The February 14 event was sponsored by the Belfer Center’s Environment and Natural Resources Program and the Shorenstein Center on Media, Politics and Public Policy. Organized and moderated by ENRP Senior Fellow Cristine Russell, it was cosponsored by the Center for Public Leadership and the student Sustainability, Energy & Environment PIC.
A cartoonist and a scientist walk into a bar…
What Mann and Toles have done in The Madhouse Effect is unique. In it they examine a broad body of scientific work and communicate its magnitude in a clear and emotionally compelling manner. But this is not what makes it so anomalous.
Such close cooperation between a scientist and a cartoonist—an "odd couple" for sure—seems unorthodox. For both authors, their connection seemed unlikely from the start. “Everyone is siloed… I’m in a room by myself all day so I don’t interact with anyone, let alone scientists” explains Toles.
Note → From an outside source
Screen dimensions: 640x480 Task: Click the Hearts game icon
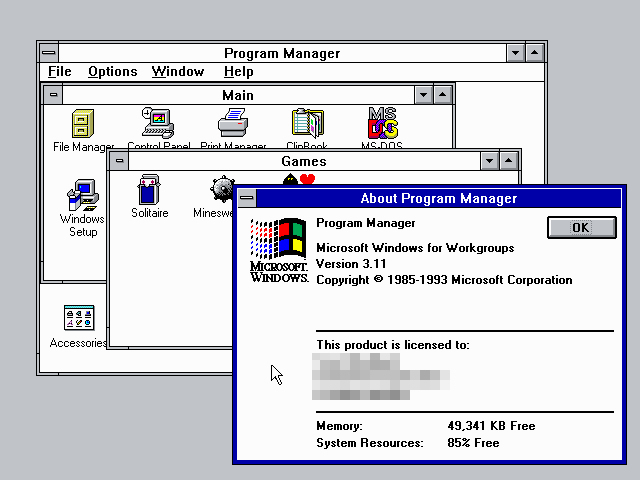pos(298,179)
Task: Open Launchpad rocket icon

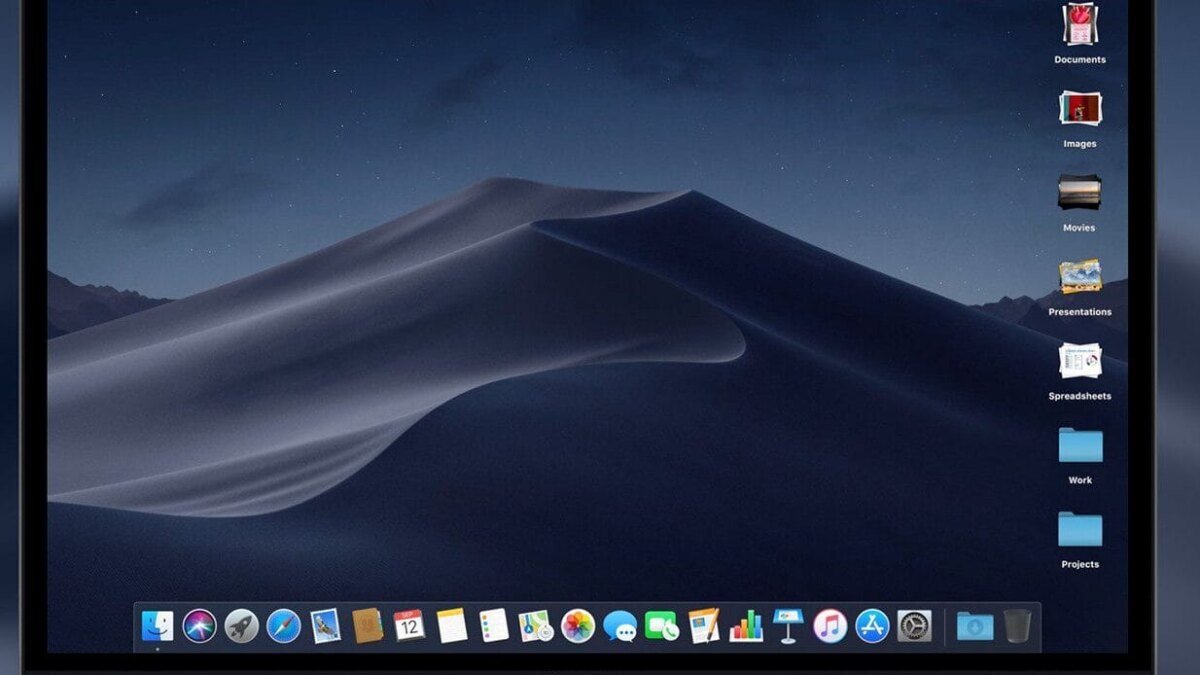Action: (x=241, y=626)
“Sometimes it just takes a chance occurrence,” Mann adds.
Scientific literature has a history of being perceived as dry and inaccessible by much of the public. Mann is the exception. He is an outstanding scientist who has done groundbreaking climate research himself. His work is part of the extraordinary body of international, peer-reviewed research on human-caused climate science. Mann is not only outspoken about these findings, but has an exceptional ability to communicate their gravitas with grace and a good degree of forcefulness.
Mann understands better than most that “science doesn’t select for the best communicators,” so he has collaborated with Toles and other artists to reach out more effectively. “Our hardest hitting commentary today is from satirists and humorists - they have a license to go a bit further…” he tells the late-afternoon crowd at Starr Auditorium. The Madhouse authors spent the day at HKS, including a small informal lunch, hosted by Belfer’s ENRP, with faculty, students and staff.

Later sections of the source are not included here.